A Key Fact the Current Illegal Immigration Debate Overlooks

Lost amidst the hubbub about Arizona's recent legislation to crack down on illegal immigration, is the simple fact that most baby boomers, approximately one-third of America's labor force, will reach the retirement age of 65 during the next two decades.

Leave aside, for a moment, the arguments about the legitimacy of being a legal citizen and human rights. Our country isn't producing enough new workers to replace those who retire: according to the US Census Bureau there are about 77 million baby boomers and only 46 million people in generation X and generation Y.

Where will the new workers come from? It's immigration, or else a miraculous breakthrough in robotics engineering.

In 2008, the first of the baby boomers hit the age of 62, which is significant because it's the age that the average worker retires. Although baby boomers will likely work longer than predicted because of extended life expectancies and over-extended retirement plans, health conditions and the effects of old age will prevent many from working full-time into their 70s and force others to retire much earlier.

By 2020, if not sooner, we'll be competing with countries in Western Europe, Japan, and elsewhere in the world to attract immigrants. If we're unsuccessful, much could change for the worse for our economies and in our lives:

  • Of course, annual increases in social security, Medicaid, Medicare, and insurance payouts are already steep, and they will steepen even more sharply in the coming years.
  • Home values may once again decline because many Baby Boomers will need to sell or downsize to cover their retirement expenses.
  • For the same reason, savings rates are also likely to shrink because Baby Boomers will be cashing out their stocks and IRAs and won't be earning enough new income to continue their current rate of savings.
  • Accordingly, interest rates would need to rise to encourage more savings. This could trigger a return of runaway inflation.
  • Taxes are also likely to rise to pay for the needs of an aging population. This could also trigger more inflation.
  • Employers will need to pay higher salaries as they compete for a dwindling supply of workers, especially for services that cater to seniors, like health care. The added inflationary pressure will likely cause the price of goods and services to rise.

Sound farfetched?

Not at all, according to forecasts from leading political scientists and economists, such as those printed in recent books from George Friedman and Jacques Attali, and from national and state demographers, such as Minnesota State Demographer Tom Gillaspy. In fact, the above scenario might be an understatement. Some observers expect a return to the stagflation that crippled the economy in the late 70s and early 80s, but for a more extended period of time.

One effective response that political scientists, economists, and demographers all agree on is to attract more, more, and more immigrant labor.
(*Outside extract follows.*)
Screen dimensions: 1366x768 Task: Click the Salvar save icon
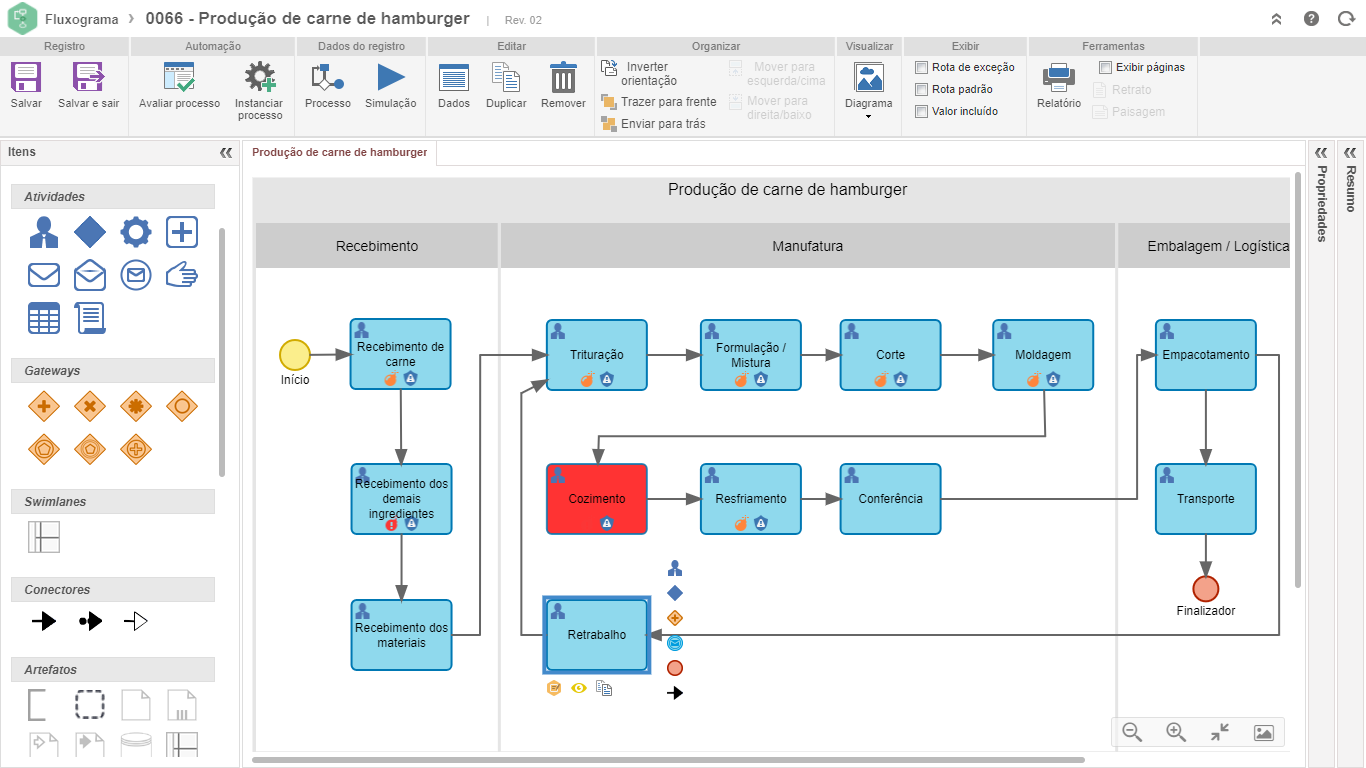click(26, 78)
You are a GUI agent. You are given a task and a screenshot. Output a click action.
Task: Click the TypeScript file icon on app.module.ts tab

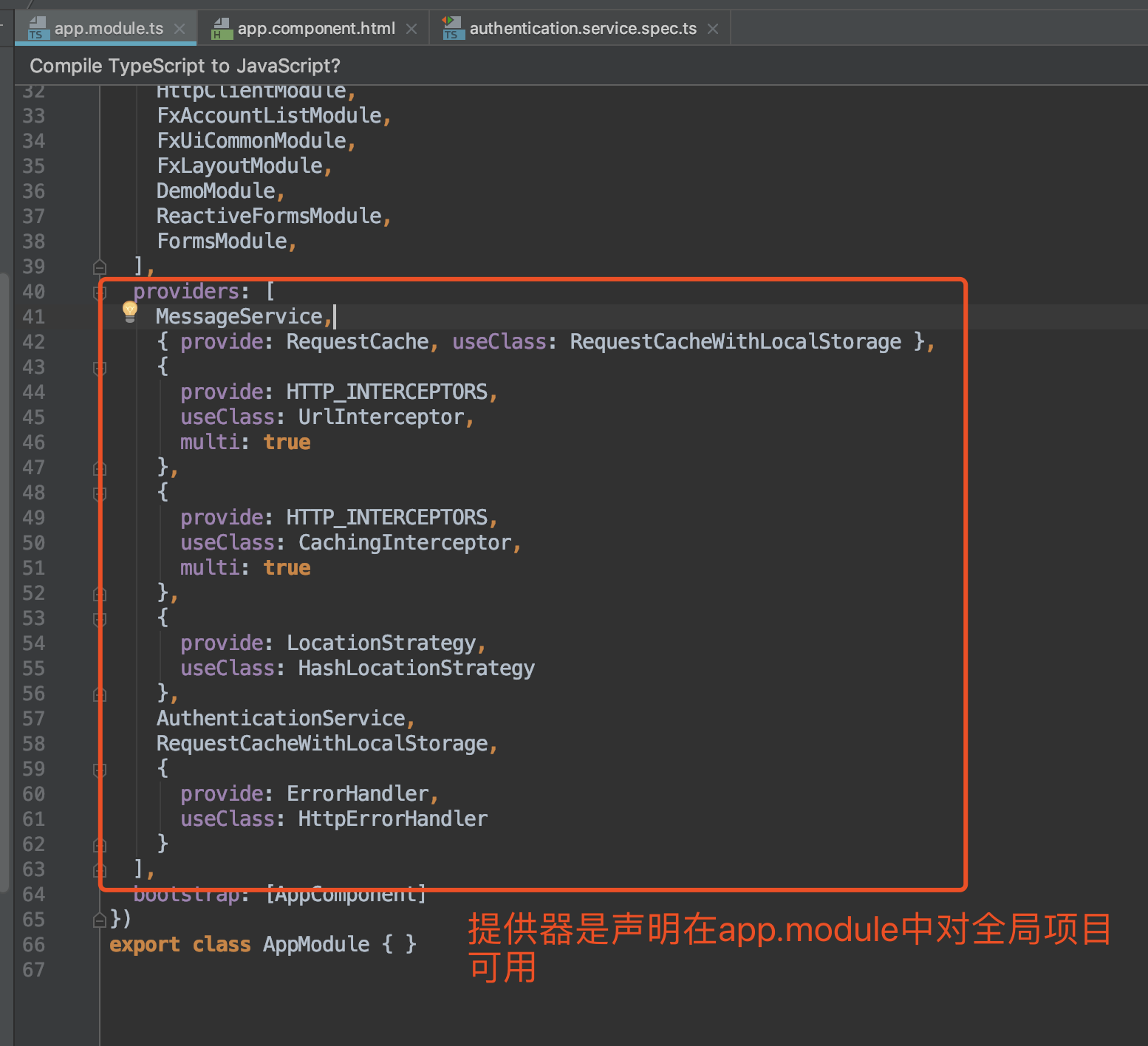click(37, 29)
Immigrants can provide the specialized skills we need to replace retiring engineers and researchers, executives and managers. They can fill vacant positions for doctors, nurses, and aides in health care facilities and nursing homes. They can also provide the manual labor needed to harvest the fields and operate factories.

Like it or not, within the next 10 years we'll not only be begging immigrants, legal and possibly illegal, to stay, we'll be begging them to live here and help us keep the country's economy afloat.

If we keep passing laws like Arizona's, what kind message will this send?

Could it add up to a record of hostility that causes workers we need from India, from Eastern Europe, from Latin America, and from elsewhere to ignore the call to help us prop up our economy when it begins to sag beneath the sheer number of retiring Baby Boomers a few years from now?